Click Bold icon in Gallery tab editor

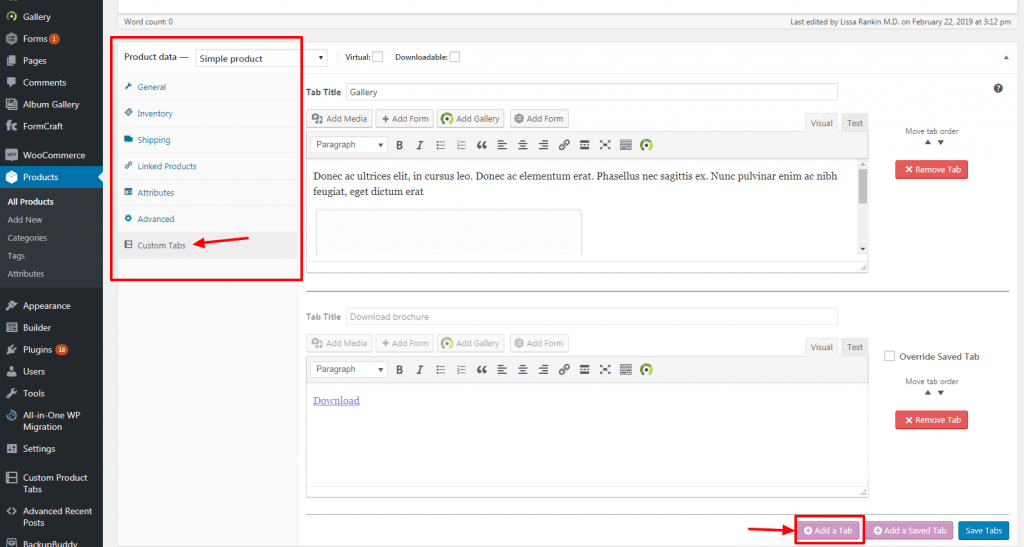click(x=400, y=145)
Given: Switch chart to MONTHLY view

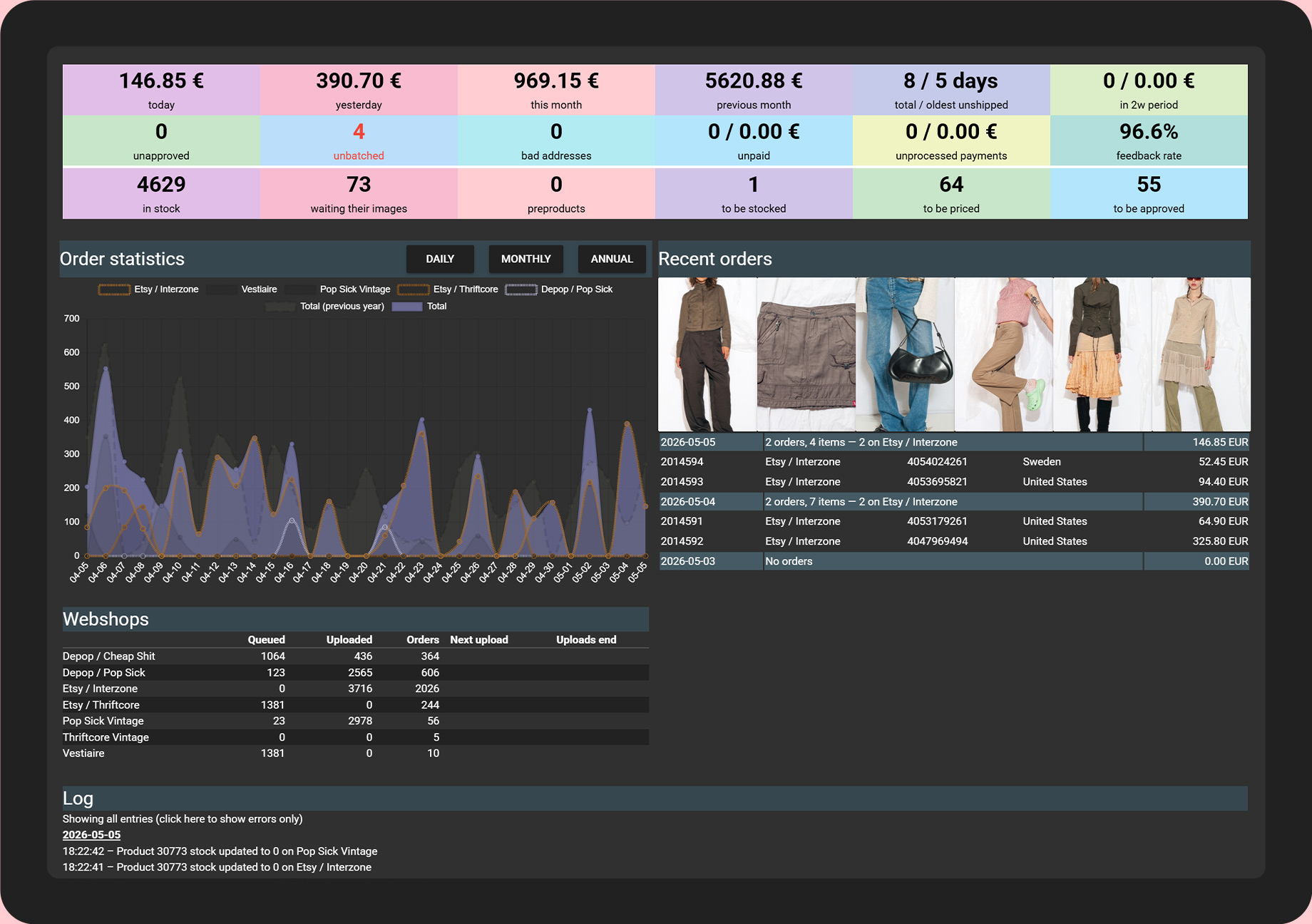Looking at the screenshot, I should coord(526,259).
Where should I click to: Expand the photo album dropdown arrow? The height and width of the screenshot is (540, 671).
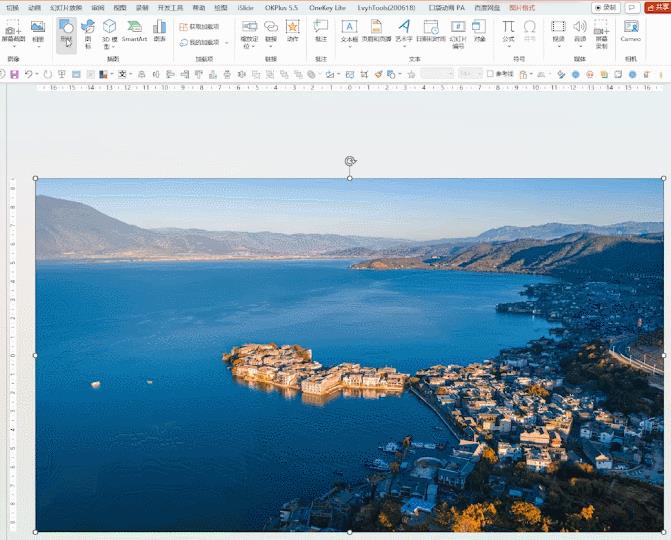click(38, 46)
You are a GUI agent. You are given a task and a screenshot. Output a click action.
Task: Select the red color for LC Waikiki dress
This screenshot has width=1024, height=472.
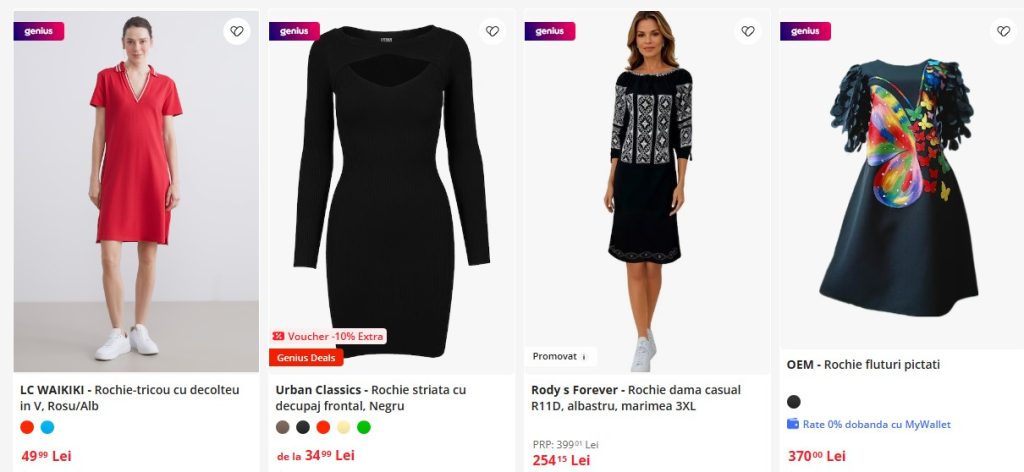tap(27, 427)
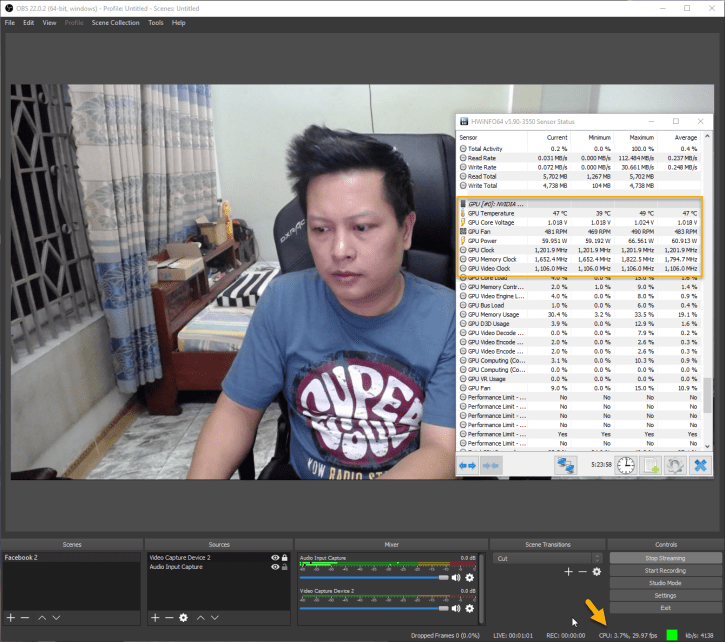Open the Scene Collection menu

[115, 22]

## TASK PROMPT
Your copy should consist only of the lines from the one containing "Task: Select the" through the last line of the entries above, reproduced exactly, without pictures.

## WRITTEN REPLY
Task: Select the red color for LC Waikiki dress
This screenshot has width=1024, height=472.
tap(27, 427)
Open the Scene Collection menu

[115, 22]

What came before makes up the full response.